Nick Clegg's hopes of achieving reform of the House of Lords suffered a setback yesterday after peers and MPs rejected government plans to cut the size of the second chamber by more than a half.
The Coalition has suggested that the number entitled to sit in the upper house should be reduced from about 800 to 300, the vast majority of whom would be elected.
The plans, which have been set out in a White Paper, are being championed by the Deputy Prime Minister, while many senior Tory figures are sceptical about the need to overhaul the Lords. The paper proposes that 240 of the 300 members in the new-look chamber would be elected and the remaining 60 appointed for their specialist knowledge.
It suggests that the first contests for Lords could take place at the next general election, which is expected in 2015.

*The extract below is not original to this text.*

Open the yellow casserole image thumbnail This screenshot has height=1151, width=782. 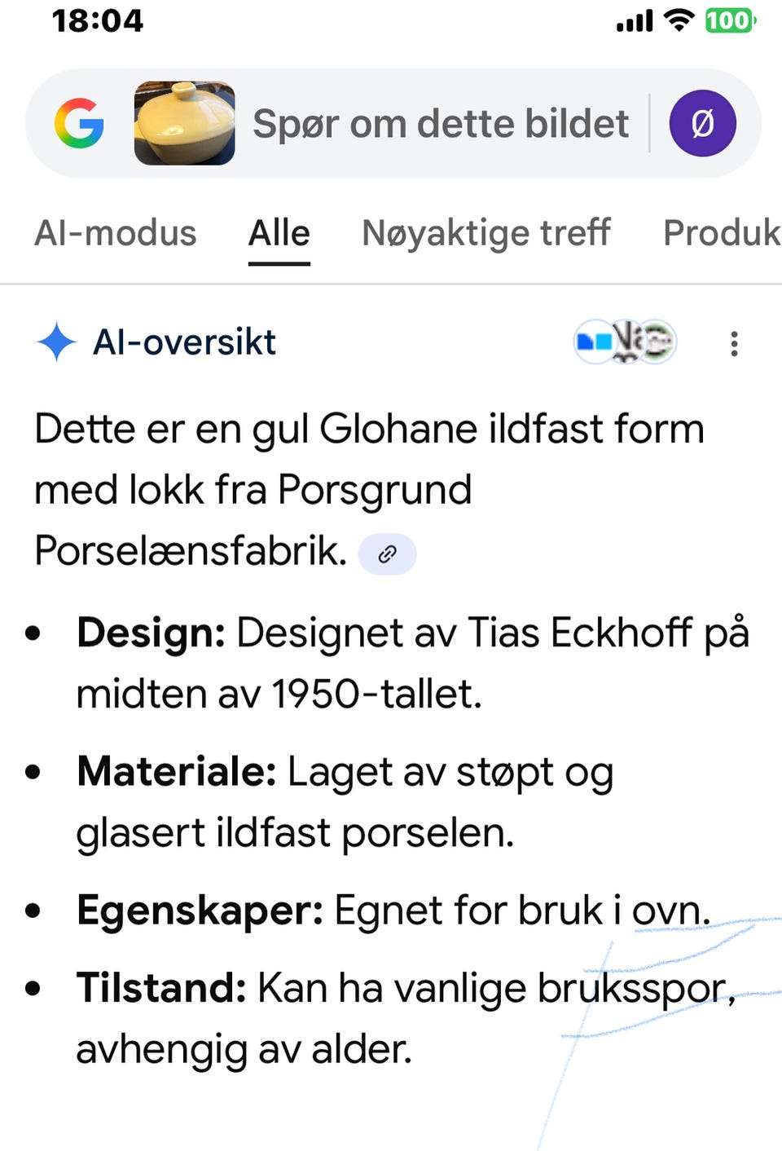tap(185, 124)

However, many in the second chamber are preparing to resist the moves and the first sign of trouble ahead came yesterday when a committee of MPs and peers examining the plans rejected a key proposal. It said that cutting the Lords to 300 members would inadvertently make it too similar to the Commons and suggested that an upper house of 450 members would be more fitting.
Lord Tyler, a Liberal Democrat member of the committee, stressed it was backing the principle of the reforms. But he added that the committee believed that cutting membership to 300, and assuming all peers would be full-time parliamentarians, would "make us too much like the Commons".

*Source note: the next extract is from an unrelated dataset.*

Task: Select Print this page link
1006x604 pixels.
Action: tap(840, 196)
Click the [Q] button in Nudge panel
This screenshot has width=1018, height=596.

He said a reduction instead to 450 would enable some members to "keep up with their professional or business background" and "have other walks of life where they maintain interest or expertise". Lord Tyler said: "I think the public is expecting to have a second chamber which is very different to the House of Commons."

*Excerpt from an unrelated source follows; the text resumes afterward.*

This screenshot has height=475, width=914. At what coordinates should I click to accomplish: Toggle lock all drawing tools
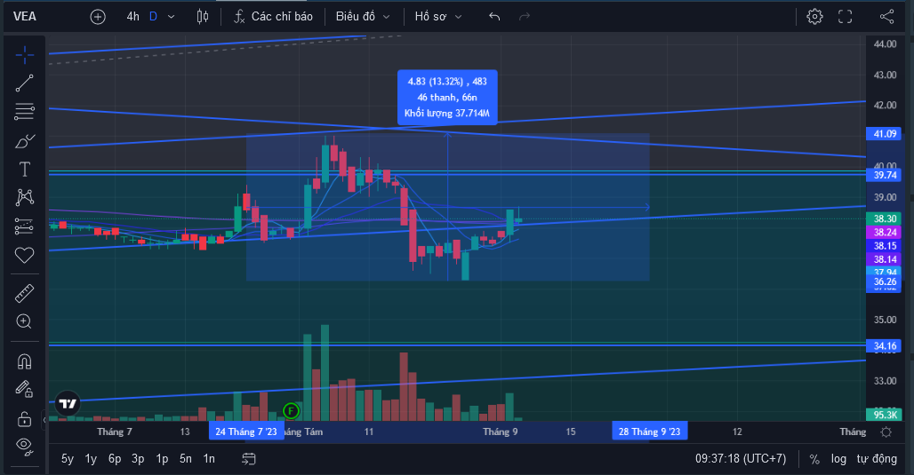point(25,418)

Last night a senior Liberal Democrat source said the Government was not bound by the committee's recommendations, but added that it had an open mind over the exact shape of Lords reform. Under the White Paper proposals, one-third of seats in the new chamber would be elected by proportional representation every five years starting in 2015. Twelve bishops would also sit in the reformed Lords. The 92 hereditary peers would be phased out.